Please return the records unchanged, beginning at the line that contains "Given: Open three-dot menu for ホクシンハウス video" and stopping after the line that contains "point(48,223)".

>> Start SUPPLIED MATERIAL

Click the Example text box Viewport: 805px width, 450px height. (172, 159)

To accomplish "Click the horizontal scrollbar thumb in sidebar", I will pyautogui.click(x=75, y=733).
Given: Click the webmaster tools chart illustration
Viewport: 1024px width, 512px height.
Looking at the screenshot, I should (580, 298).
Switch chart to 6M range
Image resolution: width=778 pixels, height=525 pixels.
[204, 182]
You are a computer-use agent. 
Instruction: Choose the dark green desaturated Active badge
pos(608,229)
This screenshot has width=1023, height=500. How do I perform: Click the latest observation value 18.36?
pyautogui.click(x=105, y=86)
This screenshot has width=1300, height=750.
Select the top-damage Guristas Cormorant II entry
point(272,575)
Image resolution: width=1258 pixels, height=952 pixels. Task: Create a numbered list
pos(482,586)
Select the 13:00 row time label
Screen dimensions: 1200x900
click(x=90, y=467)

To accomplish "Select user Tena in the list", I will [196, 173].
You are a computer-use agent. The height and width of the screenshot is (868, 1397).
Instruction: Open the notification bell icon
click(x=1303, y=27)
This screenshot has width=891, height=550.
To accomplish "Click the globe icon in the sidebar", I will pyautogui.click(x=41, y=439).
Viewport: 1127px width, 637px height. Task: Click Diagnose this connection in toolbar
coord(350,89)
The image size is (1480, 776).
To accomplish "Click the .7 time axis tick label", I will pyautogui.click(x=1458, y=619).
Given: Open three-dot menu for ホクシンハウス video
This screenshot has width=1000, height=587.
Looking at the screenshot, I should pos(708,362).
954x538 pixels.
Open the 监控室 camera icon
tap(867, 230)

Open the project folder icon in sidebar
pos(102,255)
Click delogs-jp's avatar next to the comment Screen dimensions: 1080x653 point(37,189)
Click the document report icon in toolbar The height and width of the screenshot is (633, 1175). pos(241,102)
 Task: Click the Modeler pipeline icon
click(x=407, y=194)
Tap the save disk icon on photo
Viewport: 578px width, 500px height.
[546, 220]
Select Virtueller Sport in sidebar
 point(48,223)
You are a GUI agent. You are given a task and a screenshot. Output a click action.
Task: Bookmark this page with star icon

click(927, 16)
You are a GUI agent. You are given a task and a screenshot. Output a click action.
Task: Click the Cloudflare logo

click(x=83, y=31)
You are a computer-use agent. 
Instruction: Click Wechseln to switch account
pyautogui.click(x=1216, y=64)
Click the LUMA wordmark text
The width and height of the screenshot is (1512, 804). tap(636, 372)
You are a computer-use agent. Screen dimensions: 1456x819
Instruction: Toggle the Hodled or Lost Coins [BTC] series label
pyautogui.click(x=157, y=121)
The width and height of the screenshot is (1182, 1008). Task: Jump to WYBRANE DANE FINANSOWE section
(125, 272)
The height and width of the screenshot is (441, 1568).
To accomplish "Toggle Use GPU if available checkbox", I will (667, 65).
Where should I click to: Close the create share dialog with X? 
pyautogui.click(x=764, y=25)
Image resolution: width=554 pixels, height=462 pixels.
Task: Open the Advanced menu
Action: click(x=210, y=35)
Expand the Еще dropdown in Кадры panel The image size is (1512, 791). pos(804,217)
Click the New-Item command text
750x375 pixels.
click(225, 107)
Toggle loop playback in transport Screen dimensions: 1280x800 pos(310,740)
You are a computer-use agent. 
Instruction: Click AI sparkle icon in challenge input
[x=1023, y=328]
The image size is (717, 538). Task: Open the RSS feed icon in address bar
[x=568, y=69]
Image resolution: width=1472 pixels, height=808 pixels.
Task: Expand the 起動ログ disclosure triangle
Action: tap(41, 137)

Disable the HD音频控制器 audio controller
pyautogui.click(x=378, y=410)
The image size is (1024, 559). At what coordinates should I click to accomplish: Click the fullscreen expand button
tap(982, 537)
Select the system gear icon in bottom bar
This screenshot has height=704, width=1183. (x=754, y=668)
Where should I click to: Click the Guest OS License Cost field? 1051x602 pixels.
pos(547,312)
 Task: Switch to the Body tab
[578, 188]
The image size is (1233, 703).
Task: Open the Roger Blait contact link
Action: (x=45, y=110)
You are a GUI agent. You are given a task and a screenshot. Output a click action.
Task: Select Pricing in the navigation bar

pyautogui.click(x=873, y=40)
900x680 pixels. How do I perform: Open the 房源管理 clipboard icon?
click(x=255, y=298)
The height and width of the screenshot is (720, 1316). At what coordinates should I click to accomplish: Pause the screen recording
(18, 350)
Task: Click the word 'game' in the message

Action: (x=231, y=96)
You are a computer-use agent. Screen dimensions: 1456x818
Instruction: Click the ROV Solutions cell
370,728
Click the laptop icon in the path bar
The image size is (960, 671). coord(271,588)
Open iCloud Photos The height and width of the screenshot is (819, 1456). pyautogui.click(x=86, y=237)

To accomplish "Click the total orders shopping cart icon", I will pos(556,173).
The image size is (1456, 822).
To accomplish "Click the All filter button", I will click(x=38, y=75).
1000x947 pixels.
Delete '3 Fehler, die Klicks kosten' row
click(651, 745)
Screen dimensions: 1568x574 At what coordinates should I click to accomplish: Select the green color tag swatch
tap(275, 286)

>> End SUPPLIED MATERIAL

RESULT OF THE TASK:
Given: Open three-dot menu for ホクシンハウス video
This screenshot has width=1000, height=587.
Looking at the screenshot, I should pos(708,362).
954x538 pixels.
Open the 监控室 camera icon
tap(867, 230)

Open the project folder icon in sidebar
pos(102,255)
Click delogs-jp's avatar next to the comment Screen dimensions: 1080x653 point(37,189)
Click the document report icon in toolbar The height and width of the screenshot is (633, 1175). pos(241,102)
 Task: Click the Modeler pipeline icon
click(x=407, y=194)
Tap the save disk icon on photo
Viewport: 578px width, 500px height.
[546, 220]
Select Virtueller Sport in sidebar
 point(48,223)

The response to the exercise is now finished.